Observa Carlos Fuentes que es una de los fundadores de la modernidad literaria iberoamericana. Me refiero a Felisberto Hernández, el más original de los escritores rioplantenses, junto con Borges. Nació en Montevideo en 1902 y murió en esta misma ciudad hace cuarenta años. Entre esos extremos se desarrolló su vida singular. Fue pianista ambulante y concertista en Montevideo y Buenos Aires donde llegó a ejecutar “Petrouchka” de Stravinsky. Y, al fin, escritor. Debutó, no podía ser de otra manera, con un libro llamado “Libro sin tapas”, que, por cierto, no tenía carátula.
 
Felisberto Hernández goza hoy de amplia resonancia.
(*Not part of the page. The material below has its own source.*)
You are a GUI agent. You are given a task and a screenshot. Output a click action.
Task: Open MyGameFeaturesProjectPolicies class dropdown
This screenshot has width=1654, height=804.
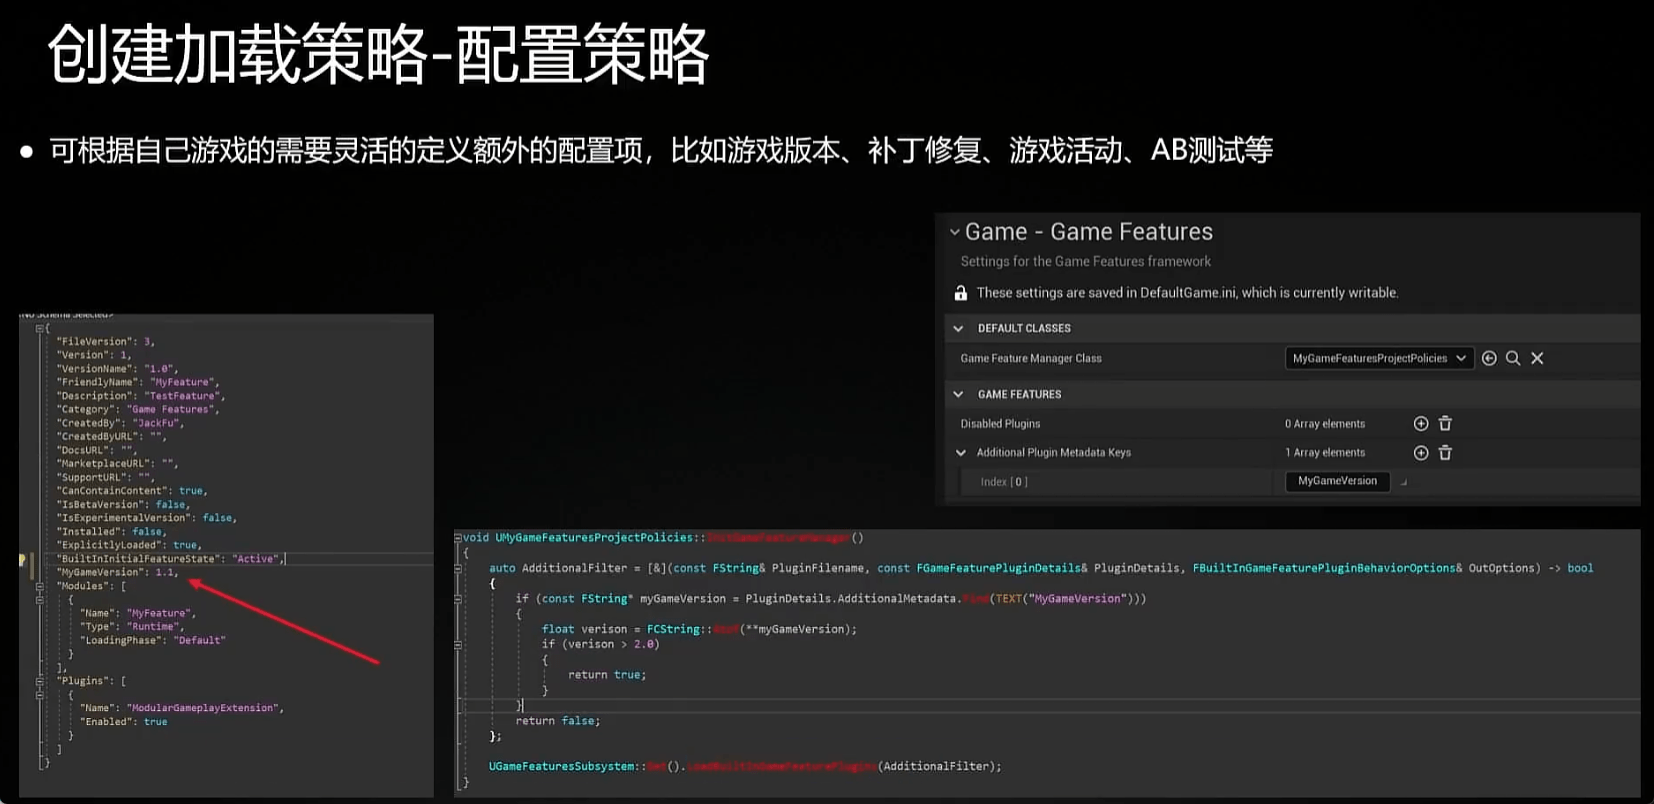1378,358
Hay ediciones de sus “Obras Completas”, una antología italiana (“Nessuno accedenva le lampade”, de Einaudi) prologada por Italo Calvino y otra francesa (“Les Hortenses”) presentada por Julio Cortázar. Suele ser figura habitual de seminarios internacionales. Más no se puede pedir. Por cierto, jamás lo imaginó. Ni en sueños.
 
Su vida fue humilde, sencilla, pintoresca, triste. Un personaje escapado de cualquiera de sus historias. Niño, estudió el piano con Clemente Colling, a quien evocó en uno de sus relatos. En los días de juventud (niño grande) tocó en cafetines de Montevideo, en cinematógrafos acompañando películas mudas, también músico ambulante y dando conciertos en casi todos los pueblos y ciudades de Uruguay. Le acompañaba, entonces, un recitador de temas gauchescos, Yamandú Rodríguez, que era más famoso que él, naturalmente, por aquellos lejanos días.
 
Se casó cuatro veces. Una de sus esposas fue la pintora Amalia Nieto, otra la pedagoga Reyna Reyes. Y estuvo vinculado sentimentalmente con la escritora Paulina Medeiros, quien en 1974 publicó un libro algo escandaloso sobre sus relaciones con Felisberto Hernández.
           
Entre 1925 a 1941 hizo publicaciones en diarios y unos libros en imprentas de pueblo; desde 1941 a 1946, escribió dos narraciones extensas, que definieron su mundo literario, cuyo sello es el humor y la fantasía; finalmente, desde 1947 a 1960, entre los libros “Nadie encendía las lámparas” y “La casa inundada”, están sus cuentos antologicos, habitados, como dice Andrés Trapiello, por “hombres desencuadernados”.
 
En el prólogo para La casa inundada escribió Julio Cortázar: “...cada uno de sus relatos tiene la terrible fuerza de instalar al lector en el Uruguay de su tiempo, y a mí me basta releerlos para sentirme otra vez en las calles montevideanas, en los cafés y los hoteles y los pueblos del interior donde todo se da como a desgano, como él daría esos conciertos de piano llenos de polillas y cuentas sin pagar y trajes alquilados. ¿Debe pedírsele más a un narrador capaz de aliar lo cotidiano con lo excepcional al punto de mostrar que pueden ser la misma cosa?”.
           
No; creo que es más que suficiente para soñar con los ojos abiertos, con estas fantasías que se han hecho realidad a cuatro décadas de su adiós.